(Saved entries)

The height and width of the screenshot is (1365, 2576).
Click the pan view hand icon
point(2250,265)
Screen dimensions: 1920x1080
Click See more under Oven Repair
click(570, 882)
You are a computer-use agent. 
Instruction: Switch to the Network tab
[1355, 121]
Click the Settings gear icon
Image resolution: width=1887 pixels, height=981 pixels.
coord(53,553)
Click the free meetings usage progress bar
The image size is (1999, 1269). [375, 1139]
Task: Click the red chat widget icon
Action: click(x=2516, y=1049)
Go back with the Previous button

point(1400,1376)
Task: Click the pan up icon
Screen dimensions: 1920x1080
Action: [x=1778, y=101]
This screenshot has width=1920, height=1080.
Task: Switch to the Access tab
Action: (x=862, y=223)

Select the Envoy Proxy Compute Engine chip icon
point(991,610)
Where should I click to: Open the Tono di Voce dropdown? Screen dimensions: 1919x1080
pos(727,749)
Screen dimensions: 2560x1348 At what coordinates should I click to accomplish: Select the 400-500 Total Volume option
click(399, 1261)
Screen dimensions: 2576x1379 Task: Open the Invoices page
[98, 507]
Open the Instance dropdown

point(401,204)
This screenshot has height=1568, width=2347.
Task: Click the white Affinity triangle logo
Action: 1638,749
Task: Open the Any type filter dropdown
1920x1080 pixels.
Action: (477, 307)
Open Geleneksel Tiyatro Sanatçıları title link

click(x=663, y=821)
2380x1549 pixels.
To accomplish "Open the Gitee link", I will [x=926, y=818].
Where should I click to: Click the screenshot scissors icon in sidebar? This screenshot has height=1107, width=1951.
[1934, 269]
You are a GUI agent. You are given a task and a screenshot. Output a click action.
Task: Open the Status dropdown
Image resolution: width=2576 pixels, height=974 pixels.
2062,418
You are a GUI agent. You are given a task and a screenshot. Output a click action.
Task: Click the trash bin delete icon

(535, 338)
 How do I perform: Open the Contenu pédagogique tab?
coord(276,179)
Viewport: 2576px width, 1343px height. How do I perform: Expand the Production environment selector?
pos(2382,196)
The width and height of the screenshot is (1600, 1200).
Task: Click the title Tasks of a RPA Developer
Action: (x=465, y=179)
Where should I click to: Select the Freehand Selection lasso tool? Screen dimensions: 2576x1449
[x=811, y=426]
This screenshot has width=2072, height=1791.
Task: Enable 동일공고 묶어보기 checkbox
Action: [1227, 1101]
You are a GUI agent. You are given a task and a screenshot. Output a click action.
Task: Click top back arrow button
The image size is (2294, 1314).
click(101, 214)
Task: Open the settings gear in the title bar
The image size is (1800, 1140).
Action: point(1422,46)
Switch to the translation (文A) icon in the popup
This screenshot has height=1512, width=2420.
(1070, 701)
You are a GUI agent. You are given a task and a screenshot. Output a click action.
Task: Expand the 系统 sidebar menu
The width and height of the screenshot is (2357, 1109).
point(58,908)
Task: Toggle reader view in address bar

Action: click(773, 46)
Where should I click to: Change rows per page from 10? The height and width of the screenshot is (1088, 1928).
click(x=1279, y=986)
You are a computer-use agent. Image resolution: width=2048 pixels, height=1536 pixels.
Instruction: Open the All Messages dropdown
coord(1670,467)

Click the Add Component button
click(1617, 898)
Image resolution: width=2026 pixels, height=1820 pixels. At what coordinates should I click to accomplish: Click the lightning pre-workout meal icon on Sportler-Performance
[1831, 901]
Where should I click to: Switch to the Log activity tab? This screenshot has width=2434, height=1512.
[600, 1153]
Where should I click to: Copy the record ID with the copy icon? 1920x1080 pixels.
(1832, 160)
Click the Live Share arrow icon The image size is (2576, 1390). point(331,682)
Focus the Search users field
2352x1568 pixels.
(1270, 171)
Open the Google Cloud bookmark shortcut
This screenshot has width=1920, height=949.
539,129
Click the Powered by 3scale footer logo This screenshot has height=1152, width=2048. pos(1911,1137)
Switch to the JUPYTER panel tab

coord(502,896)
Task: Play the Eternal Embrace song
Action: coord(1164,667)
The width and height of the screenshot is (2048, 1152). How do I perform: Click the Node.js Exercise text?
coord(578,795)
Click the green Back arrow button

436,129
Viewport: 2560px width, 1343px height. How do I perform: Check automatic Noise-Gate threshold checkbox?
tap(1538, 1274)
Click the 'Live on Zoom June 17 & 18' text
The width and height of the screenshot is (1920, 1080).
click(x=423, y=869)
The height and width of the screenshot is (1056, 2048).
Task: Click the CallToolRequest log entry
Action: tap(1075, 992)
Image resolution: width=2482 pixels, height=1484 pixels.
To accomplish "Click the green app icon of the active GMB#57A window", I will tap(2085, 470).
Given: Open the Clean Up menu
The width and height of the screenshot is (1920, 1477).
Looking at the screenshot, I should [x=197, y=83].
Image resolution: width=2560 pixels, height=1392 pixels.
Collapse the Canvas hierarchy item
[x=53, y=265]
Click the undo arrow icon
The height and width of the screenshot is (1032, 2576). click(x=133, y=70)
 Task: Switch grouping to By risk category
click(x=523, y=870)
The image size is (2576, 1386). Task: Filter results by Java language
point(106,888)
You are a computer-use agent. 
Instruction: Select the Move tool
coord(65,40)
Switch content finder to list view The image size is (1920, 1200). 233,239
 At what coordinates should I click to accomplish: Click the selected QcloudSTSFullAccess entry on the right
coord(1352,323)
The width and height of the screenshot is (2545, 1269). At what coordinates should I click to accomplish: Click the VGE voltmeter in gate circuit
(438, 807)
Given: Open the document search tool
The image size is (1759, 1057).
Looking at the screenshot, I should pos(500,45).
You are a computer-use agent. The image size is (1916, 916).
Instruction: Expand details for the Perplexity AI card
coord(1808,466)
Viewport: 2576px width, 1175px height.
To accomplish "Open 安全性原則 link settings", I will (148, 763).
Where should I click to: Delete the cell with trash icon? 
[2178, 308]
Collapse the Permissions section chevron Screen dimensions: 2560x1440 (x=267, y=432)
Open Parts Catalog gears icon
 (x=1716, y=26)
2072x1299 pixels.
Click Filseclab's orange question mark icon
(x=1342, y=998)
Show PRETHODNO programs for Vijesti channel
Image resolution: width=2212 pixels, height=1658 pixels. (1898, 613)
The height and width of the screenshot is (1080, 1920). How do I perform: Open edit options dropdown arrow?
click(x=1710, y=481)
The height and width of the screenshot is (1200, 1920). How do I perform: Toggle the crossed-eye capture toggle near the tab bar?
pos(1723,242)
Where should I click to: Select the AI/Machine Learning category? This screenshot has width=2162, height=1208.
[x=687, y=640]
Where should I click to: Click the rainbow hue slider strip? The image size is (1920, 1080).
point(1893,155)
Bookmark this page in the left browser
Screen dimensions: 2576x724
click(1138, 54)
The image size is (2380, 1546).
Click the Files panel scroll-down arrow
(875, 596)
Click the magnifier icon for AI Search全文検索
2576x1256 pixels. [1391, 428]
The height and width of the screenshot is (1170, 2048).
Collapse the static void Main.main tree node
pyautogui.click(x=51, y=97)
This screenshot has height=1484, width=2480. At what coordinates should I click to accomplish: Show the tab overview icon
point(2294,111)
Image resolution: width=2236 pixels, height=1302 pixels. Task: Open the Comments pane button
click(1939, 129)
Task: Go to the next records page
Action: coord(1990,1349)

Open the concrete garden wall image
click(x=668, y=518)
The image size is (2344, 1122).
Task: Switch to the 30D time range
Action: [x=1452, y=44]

WHAT YOU SHOULD DO.
Print the first line of the records above and each line after it, exactly, through the line with "Click the Settings gear icon".

EXERCISE RESPONSE.
The height and width of the screenshot is (1365, 2576).
Click the pan view hand icon
point(2250,265)
Screen dimensions: 1920x1080
Click See more under Oven Repair
click(570, 882)
You are a computer-use agent. 
Instruction: Switch to the Network tab
[1355, 121]
Click the Settings gear icon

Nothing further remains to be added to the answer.